Joan the Maid (1994, Jacques Rivette)

I. The Battles begins with Jeanne having had her angel visitations already, trying to convince local government to take her to the king, and halfway through the film gets to the battles she led against the English. II. The Prisons is half battles (which is good; we didn’t get enough battles in part 1) and half British prisons (with hardly any of the trial/execution scenes that Dreyer would focus on). All set 1429-1431, except for an odd intro in 1455, with Jeanne’s aged mother, a nun, telling of her daughter’s unjust execution.

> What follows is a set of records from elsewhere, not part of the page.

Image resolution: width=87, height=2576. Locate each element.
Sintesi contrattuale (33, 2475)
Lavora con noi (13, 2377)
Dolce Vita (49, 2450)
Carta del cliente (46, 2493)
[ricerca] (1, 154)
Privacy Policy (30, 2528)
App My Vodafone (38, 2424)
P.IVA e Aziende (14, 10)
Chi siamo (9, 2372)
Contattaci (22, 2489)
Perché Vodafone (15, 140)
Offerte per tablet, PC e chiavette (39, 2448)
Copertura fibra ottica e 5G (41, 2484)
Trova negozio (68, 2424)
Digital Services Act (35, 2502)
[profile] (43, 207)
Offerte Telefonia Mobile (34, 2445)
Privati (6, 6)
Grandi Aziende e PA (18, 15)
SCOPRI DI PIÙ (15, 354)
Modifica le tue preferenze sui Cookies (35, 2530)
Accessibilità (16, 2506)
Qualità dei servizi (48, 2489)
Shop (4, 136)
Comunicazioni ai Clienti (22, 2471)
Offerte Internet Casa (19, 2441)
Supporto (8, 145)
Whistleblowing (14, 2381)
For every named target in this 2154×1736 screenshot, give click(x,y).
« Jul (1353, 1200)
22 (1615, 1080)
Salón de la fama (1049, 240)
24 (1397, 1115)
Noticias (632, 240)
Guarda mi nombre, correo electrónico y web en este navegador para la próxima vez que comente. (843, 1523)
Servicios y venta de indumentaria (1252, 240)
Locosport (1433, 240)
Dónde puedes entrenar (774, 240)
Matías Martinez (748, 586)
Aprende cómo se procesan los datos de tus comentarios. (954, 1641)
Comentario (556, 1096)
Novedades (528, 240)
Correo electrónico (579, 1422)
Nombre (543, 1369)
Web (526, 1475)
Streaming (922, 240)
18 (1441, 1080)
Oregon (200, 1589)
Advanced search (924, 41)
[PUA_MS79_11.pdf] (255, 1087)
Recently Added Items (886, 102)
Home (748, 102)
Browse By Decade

It’s a Rivette film, all right. Long shots with medium natural lighting, deliberate camera movement, same typeface as always on the titles, brief blackouts between scenes, same list of collatorators in the credits. Quite a follow-up to La Belle noiseuse… I’ll bet nobody saw this coming. It works very well to Rivette’s strengths, though, and stays focused on Jeanne and her quest without gimmicks and without getting caught up in the scale of the story and the hundreds of side characters.


Sandrine Bonnaire, a decade after Vagabond and a year before The Ceremony. I didn’t recognize anyone else besides a cameo by Edith Scob. IMDB says Jean de Metz, the guy who leads her to the king’s court, was in Hurlevent, King Charles (André Marcon) is appearing in Rivette’s new film, and Quentin from Out 1 played Pierre Baillot (who was that?).

with Edith Scob:

Joan is charismatic and persuasive, but acts realistic. Her supernatural visions aren’t shown – we know Rivette isn’t above showing supernatural visions, but here he has Jeanne speak of them regularly without portraying them as a reality to the audience.

Unfortunately, this four-hour film has another two hours which I can’t see at the moment. Looks like Artificial Eye has released it on DVD. You know, my birthday is coming up…


J. Rosenbaum:

…this is a materialist version of a story that offers no miracles, though it does offer a pertinent attentiveness to gender issues (such as the nervousness and sexual braggadocio of the soldiers who sleep beside Joan) and a Joan who’s girlish as well as devout, capable of giggling as well as experiencing pain; when she wins over the dauphin the scene is pointedly kept offscreen, and when she’s interrogated by priests about her faith she could almost be a graduate student defending a dissertation.

with the king/dauphin:

C. Fujiwara:

As Rivette and Bonnaire present her, Joan suggests a novice movie director protected by a seasoned crew that humors her as much as obeys her. (Army life in this film is more sitting around than fighting; in this respect it’s like a film shoot.) She doesn’t do miracles; she just uses common sense and takes the initiative.